Una fitta matassa inestricabile di notizie su parentele o presunte frequentazioni di amministratori non supportate da prove o, comunque, indizi, ma da semplici suggestioni. Mentre, per quanto riguarda gli elementi emersi nel corso di operazioni dell’autorità giudiziaria, gli stessi sono venuti meno a seguito delle recenti pronunce, in sede penale, del Tribunale di Reggio Calabria“, aggiunge Arena.

 “La norma in questione, visti gli effetti devastanti prodotti, è stata oggetto di revisione nel 2009, attraverso l’introduzione del principio restrittivo degli “elementi concreti, univoci e rilevanti”, finalizzato a impedire un utilizzo eccessivamente discrezionale della stessa; purtroppo detta riforma è stata vanificata dall’attività interpretativa posta in essere nei nostri Tribunali, fondata su analisi di contesto rispondenti all’equazione “presenza diffusa della mafia sul territorio uguale scioglimento”. 

Ad oggi, inoltre, nonostante autorevoli Magistrati, Prefetti e Parlamentari di ogni colore politico concordino sulla necessità di procedere ad una radicale riforma, nulla si muove.
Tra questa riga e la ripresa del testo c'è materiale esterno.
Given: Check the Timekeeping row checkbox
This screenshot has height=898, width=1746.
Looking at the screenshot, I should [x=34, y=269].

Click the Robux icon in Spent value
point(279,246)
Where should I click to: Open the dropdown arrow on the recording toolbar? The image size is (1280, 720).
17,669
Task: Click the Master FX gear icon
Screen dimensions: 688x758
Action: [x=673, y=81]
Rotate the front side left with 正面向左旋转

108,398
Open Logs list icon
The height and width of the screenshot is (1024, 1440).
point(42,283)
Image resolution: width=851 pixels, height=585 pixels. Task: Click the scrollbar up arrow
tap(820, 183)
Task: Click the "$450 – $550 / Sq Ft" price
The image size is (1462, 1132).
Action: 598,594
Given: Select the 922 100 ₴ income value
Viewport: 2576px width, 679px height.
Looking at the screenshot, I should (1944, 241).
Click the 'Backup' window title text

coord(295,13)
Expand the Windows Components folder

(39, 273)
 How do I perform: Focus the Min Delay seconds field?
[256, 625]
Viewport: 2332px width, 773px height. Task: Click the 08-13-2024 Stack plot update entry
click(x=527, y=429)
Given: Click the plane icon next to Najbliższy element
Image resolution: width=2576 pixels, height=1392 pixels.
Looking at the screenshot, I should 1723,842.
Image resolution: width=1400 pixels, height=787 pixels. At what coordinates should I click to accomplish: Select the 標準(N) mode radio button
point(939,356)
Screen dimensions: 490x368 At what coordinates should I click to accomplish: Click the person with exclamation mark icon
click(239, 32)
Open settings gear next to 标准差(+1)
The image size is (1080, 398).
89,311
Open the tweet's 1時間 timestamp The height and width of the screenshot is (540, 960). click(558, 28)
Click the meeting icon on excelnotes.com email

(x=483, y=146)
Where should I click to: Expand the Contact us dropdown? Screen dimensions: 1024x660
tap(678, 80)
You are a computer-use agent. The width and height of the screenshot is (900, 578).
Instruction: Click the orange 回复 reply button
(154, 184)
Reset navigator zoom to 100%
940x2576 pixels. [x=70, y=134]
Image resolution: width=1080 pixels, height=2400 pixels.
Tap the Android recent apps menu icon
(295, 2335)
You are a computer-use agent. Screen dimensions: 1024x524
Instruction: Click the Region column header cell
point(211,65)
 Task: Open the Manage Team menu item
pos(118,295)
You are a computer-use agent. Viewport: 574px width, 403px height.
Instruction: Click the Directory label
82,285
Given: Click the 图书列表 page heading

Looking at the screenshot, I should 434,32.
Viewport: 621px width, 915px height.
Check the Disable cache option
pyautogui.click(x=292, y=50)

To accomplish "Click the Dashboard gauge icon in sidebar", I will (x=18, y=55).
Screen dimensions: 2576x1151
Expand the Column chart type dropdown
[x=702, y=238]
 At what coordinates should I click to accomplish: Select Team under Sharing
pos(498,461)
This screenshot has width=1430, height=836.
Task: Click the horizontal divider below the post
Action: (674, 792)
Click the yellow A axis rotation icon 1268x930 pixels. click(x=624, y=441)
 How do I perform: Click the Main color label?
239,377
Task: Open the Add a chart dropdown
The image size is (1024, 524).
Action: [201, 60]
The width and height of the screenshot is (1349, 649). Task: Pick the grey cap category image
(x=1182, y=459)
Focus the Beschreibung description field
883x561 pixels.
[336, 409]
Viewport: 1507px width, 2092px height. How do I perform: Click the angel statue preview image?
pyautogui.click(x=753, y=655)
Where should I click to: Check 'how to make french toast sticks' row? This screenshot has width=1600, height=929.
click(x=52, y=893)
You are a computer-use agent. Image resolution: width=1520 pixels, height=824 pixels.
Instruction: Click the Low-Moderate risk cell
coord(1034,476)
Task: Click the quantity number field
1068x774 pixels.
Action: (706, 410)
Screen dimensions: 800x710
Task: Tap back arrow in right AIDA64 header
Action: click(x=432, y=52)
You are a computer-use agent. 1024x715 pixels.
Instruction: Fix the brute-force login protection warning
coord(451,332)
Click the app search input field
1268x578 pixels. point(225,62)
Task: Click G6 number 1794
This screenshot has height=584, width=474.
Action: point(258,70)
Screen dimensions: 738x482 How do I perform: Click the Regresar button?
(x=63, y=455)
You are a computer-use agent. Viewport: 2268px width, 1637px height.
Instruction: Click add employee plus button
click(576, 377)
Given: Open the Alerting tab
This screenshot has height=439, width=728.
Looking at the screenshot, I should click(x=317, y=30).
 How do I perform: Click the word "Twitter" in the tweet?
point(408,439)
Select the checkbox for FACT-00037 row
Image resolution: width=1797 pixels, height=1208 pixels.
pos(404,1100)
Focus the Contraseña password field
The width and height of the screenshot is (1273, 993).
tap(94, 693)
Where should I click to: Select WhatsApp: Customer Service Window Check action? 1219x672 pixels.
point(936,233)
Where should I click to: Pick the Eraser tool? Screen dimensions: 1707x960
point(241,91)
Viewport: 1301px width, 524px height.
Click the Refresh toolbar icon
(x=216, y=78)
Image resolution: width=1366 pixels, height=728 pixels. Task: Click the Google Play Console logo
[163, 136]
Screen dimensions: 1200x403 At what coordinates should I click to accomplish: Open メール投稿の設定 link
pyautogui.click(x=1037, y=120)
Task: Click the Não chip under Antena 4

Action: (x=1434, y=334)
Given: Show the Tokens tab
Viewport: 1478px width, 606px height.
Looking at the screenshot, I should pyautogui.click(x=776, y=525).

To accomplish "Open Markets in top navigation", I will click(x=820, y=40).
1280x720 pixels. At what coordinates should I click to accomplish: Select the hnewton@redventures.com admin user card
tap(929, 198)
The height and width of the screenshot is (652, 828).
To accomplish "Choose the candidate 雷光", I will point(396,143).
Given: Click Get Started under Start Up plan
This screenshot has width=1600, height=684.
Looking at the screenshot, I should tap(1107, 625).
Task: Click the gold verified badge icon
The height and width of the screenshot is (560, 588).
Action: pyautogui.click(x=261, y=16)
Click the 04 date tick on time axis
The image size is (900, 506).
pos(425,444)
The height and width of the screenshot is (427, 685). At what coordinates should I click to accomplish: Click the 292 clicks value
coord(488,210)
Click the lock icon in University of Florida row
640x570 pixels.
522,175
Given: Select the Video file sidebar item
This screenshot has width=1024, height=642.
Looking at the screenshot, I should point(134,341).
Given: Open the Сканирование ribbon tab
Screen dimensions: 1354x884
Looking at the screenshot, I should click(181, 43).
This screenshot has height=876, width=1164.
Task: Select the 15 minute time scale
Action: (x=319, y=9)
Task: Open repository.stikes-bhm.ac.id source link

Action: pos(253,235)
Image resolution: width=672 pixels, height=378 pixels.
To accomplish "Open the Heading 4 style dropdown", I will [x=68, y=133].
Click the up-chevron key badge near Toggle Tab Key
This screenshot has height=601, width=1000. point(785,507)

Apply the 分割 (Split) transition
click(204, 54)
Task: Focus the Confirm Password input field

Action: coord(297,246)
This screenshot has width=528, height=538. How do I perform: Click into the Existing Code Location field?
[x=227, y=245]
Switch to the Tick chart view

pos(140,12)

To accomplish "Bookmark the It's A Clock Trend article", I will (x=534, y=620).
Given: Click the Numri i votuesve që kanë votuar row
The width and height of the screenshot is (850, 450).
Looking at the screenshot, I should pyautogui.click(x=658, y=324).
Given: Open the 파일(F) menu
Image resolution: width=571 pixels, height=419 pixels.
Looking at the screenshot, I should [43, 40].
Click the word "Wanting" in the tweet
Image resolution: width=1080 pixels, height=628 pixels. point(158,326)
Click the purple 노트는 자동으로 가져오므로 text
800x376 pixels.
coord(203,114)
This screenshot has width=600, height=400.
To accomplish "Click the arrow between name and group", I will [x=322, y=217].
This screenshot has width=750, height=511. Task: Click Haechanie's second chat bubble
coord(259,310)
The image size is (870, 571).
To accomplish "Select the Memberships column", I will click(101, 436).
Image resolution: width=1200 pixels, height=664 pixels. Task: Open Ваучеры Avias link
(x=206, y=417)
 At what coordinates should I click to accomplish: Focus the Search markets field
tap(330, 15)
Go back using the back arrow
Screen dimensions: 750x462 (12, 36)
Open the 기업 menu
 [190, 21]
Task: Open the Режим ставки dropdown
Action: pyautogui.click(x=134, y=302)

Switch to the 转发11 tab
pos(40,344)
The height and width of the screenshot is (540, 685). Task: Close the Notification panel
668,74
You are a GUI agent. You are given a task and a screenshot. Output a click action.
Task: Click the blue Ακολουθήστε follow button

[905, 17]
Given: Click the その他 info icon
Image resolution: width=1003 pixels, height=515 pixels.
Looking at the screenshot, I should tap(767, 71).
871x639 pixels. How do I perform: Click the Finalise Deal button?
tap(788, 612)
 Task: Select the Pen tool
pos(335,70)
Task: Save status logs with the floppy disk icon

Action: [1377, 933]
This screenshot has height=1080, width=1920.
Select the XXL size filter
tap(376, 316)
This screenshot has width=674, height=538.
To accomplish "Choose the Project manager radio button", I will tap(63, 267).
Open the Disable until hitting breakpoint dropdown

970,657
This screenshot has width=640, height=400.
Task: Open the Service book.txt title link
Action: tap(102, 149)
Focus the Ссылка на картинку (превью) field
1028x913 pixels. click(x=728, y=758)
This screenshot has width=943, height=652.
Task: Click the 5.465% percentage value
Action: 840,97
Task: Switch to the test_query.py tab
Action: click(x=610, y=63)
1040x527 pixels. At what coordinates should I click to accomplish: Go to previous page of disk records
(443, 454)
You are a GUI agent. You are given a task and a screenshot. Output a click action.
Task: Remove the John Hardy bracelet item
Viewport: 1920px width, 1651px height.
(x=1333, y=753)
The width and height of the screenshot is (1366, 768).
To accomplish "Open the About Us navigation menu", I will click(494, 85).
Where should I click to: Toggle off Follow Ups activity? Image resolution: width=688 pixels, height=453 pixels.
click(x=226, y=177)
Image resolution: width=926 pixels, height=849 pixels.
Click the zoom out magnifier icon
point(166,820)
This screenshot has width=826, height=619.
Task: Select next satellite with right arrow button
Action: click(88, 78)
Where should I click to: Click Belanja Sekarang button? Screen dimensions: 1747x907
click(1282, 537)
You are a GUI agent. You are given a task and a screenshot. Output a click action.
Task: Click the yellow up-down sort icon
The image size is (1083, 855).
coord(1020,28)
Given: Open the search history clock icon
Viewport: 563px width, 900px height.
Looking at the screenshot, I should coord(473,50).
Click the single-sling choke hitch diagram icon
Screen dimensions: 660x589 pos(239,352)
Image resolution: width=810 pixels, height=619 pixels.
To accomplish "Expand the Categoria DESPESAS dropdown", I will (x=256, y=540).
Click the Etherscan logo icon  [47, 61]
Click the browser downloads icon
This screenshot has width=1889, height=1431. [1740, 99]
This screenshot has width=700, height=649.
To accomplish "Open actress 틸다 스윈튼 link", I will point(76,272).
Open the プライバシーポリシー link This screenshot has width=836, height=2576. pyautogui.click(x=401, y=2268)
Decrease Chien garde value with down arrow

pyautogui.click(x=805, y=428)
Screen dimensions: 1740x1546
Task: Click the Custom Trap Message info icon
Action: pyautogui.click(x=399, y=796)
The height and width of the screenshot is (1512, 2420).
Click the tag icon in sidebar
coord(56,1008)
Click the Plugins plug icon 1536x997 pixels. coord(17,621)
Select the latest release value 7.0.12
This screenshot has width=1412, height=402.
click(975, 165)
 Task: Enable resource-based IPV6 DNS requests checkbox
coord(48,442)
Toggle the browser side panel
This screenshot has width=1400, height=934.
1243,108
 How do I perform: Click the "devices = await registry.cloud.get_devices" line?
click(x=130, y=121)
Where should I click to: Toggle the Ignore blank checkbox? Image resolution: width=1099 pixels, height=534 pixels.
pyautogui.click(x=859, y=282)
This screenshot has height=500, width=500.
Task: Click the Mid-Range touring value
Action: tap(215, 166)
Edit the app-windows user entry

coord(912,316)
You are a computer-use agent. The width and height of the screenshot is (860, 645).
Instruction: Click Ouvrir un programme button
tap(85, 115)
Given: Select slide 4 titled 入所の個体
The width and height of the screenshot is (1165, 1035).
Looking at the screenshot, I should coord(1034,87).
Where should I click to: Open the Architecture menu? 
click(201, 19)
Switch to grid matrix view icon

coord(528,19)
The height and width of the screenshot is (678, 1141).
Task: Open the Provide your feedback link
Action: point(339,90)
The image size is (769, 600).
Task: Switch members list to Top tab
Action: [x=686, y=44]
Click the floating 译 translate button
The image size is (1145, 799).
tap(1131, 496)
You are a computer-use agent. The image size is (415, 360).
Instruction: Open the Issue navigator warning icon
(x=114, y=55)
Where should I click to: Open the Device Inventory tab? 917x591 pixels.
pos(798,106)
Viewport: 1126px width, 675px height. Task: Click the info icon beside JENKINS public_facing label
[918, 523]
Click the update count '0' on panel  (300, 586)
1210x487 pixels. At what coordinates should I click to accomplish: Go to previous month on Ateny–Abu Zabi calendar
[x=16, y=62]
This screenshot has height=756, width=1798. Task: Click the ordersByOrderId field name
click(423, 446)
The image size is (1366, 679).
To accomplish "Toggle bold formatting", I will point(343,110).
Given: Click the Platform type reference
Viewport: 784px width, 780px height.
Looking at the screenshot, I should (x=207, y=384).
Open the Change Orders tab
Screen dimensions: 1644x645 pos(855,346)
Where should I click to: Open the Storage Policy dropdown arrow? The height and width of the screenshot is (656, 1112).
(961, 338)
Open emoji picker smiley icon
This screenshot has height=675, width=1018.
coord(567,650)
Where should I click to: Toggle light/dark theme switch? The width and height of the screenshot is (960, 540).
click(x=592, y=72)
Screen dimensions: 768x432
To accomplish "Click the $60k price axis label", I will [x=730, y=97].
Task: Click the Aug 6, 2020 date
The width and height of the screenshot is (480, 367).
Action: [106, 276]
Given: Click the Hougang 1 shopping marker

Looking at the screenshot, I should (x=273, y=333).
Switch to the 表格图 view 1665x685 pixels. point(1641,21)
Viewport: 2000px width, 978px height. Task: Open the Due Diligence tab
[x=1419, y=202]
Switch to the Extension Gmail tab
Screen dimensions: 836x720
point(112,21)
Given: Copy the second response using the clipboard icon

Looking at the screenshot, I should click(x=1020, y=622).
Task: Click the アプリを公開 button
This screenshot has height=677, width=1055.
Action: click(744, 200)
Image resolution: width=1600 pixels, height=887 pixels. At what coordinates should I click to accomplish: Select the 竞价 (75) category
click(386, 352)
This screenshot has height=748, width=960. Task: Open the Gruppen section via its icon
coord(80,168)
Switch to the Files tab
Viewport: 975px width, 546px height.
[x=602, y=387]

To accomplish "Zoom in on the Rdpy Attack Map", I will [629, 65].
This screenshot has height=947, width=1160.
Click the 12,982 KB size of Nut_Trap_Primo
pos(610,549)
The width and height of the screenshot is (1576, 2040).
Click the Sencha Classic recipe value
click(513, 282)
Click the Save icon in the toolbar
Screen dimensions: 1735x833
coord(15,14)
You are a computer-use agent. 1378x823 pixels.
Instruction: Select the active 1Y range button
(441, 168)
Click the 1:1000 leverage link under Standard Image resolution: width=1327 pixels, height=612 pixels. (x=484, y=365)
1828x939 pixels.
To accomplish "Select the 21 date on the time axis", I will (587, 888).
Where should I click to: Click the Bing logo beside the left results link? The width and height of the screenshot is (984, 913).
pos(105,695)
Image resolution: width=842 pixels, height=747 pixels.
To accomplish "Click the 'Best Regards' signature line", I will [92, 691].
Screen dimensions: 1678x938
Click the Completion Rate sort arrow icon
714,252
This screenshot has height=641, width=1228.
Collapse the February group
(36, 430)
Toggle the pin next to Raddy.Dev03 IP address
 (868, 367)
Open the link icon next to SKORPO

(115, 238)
La verità è che non si è mai voluto porre adeguate soluzioni e risposte, ciò, probabilmente, perché nella nostra terra la ‘ndrangheta rappresenta causa ed effetto, alibi, copertura, strumento: la politica continua a far finta di niente o, ancor peggio, ad utilizzare la ‘Ndrangheta come mezzo di scontro“.

arenaLo scioglimento delle amministrazioni locali, di fatto, non ha come risultato quello di colpire ed indebolire la mafia, ma di fatto la potenzia, in quanto gli effetti che produce determinano condizioni di disagio per i cittadini, di disordine e di inefficienza amministrativa; in questo contesto, unito alla perdita dei riferimenti eletti per la comunità, la mafia si potenzia acquisendo maggiore consenso sociale.

Ma tutto ciò non è un mio personale pensiero, bensì un dato di fatto che trova riscontro nella circostanza che le gestioni commissariali non hanno mai ripristinato condizioni di legalità, anzi hanno dimostrato l’assoluta incapacità di gestire i servizi essenziali; non a caso, assistiamo alla reiterazione periodica di scioglimenti di amministrazioni locali che, dopo il primo intervento dello Stato, avrebbero dovuto essere epurate da ogni pericolo di mafiosità. 

Se lo Stato continua a porsi come antagonista e non come alleato della parte sana della comunità (che è la stragrande maggioranza!), mostrando il volto autoritario, con un approccio di lombrosiana memoria, il rischio concreto è che si possa acuire irrimediabilmente la distanza fra le Istituzioni e le comunità meridionali, che sempre di più individuano nella mafia e nell’antimafia due facce della stessa medaglia.

Occorre porre fine ai proclami demagogici, all’antimafia di facciata, alle passerelle, agli inutili protocolli d’intesa: è giunta l’ora che le Istituzioni, ed in particolare il Parlamento, pongano in essere un’azione incisiva e concreta per modificare la norma e ricercare gli strumenti più adeguati a contrastare la ‘Ndrangheta”.